- Interactive map of Peace Cemetery

Details
- Established: 1965
- Location: São Paulo
- Country: Brazil
- Coordinates: 23°36′42″S 46°44′39″W﻿ / ﻿23.61176°S 46.74426°W
- Website: Cemitério da Paz

= Cemitério da Paz =

The Cemitério da Paz (Peace Cemetery) is a necropolis located at the Rua Dr. Luiz Migliano, 644 - Jardim Vazani, São Paulo City, Brazil.
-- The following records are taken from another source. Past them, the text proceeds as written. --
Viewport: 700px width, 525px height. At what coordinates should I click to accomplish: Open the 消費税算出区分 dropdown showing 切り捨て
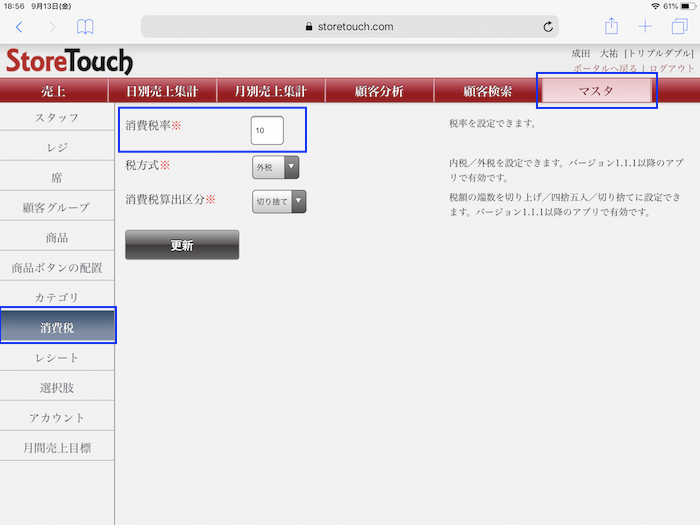[278, 202]
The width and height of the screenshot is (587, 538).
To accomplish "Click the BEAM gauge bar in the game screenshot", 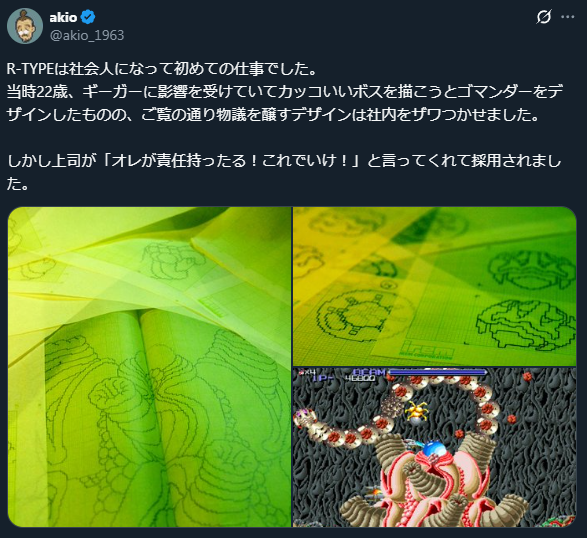I will tap(437, 372).
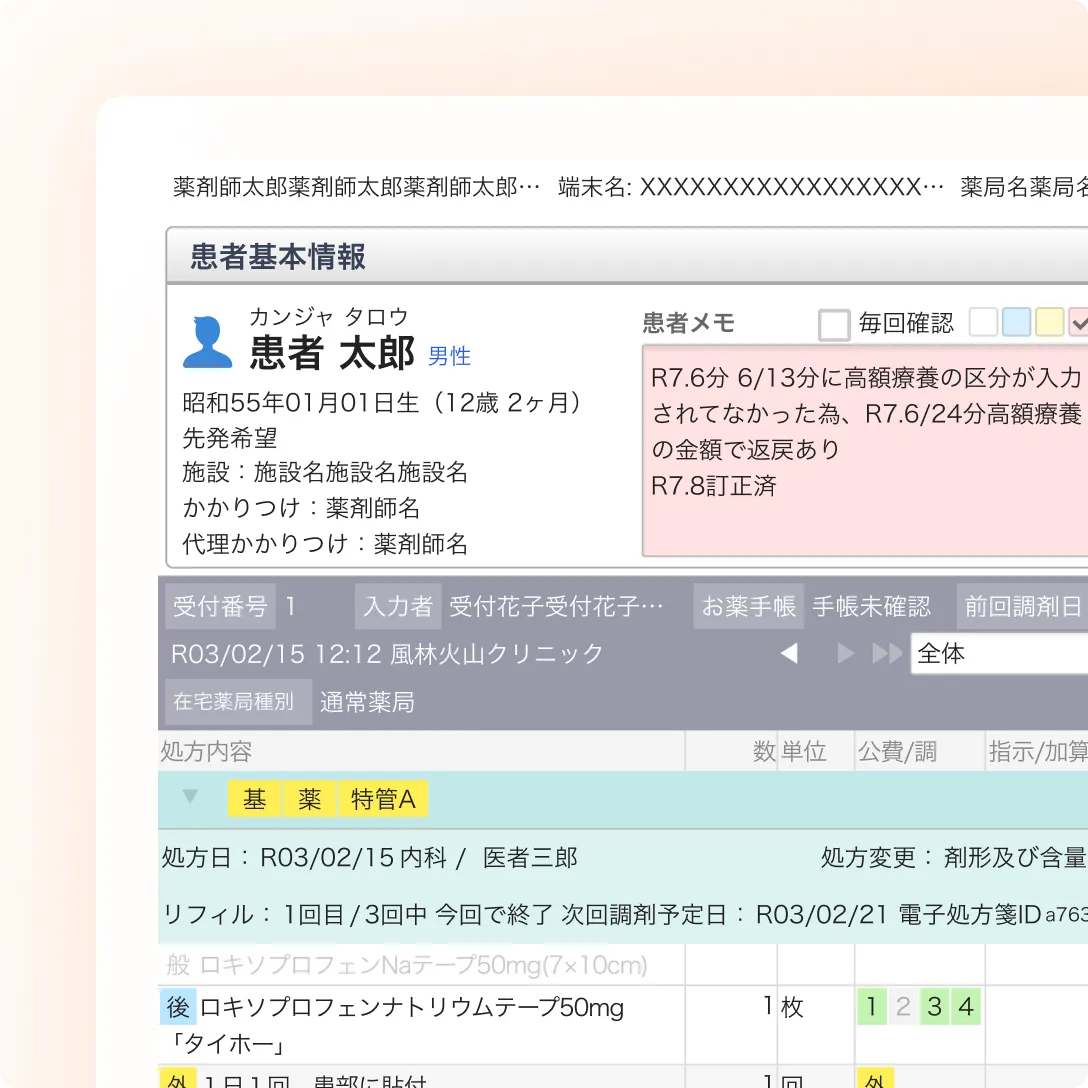1088x1088 pixels.
Task: Select the yellow 基 badge
Action: click(x=253, y=799)
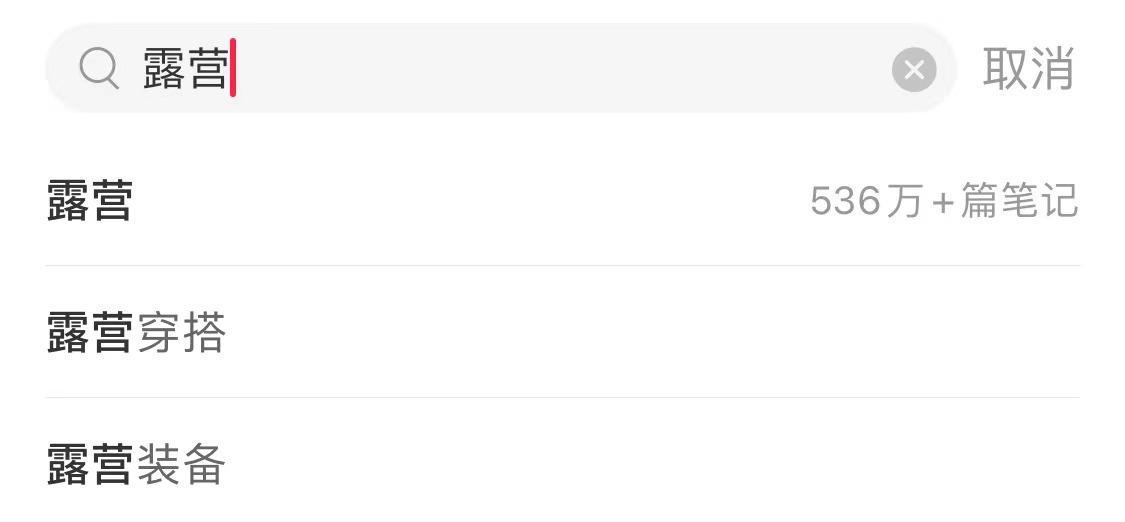
Task: Click the magnifying glass search icon
Action: pyautogui.click(x=98, y=69)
It was inaugurated in 1965 and is the first garden cemetery in Brazil and is known as "Protestant Cemetery", but maintains an ecumenical character and an equal treatment to its associates.

The space was created due to the death of the German jurist and professor at Largo San Francisco Law School, Julius Frank, on 19 June 1841. As a Lutheran, Frank cannot be buried in cemeteries. existing at the time, and was buried in the courtyard of the Faculty of Law of São Paulo, and thus was created the Protestant Cemetery Association, which is the manager of the Peace Cemetery and other ecumenical cemeteries.

Among other people, in it is buried the soccer player Leônidas da Silva, the "Black Diamond".

==Notable burials==
- Adoniran Barbosa, singer and composer
- Jânio Quadros, 22nd President of Brasil
- Marcelo Fromer, guitarist of Brazilian rock band Titãs
- Leônidas da Silva, soccer player
- Wilson Fittipaldi Sr., the father of Wilson Fittipaldi, former racing driver and Formula One team owner
- Otávio Frias Filho - editorial director of Folha de S. Paulo.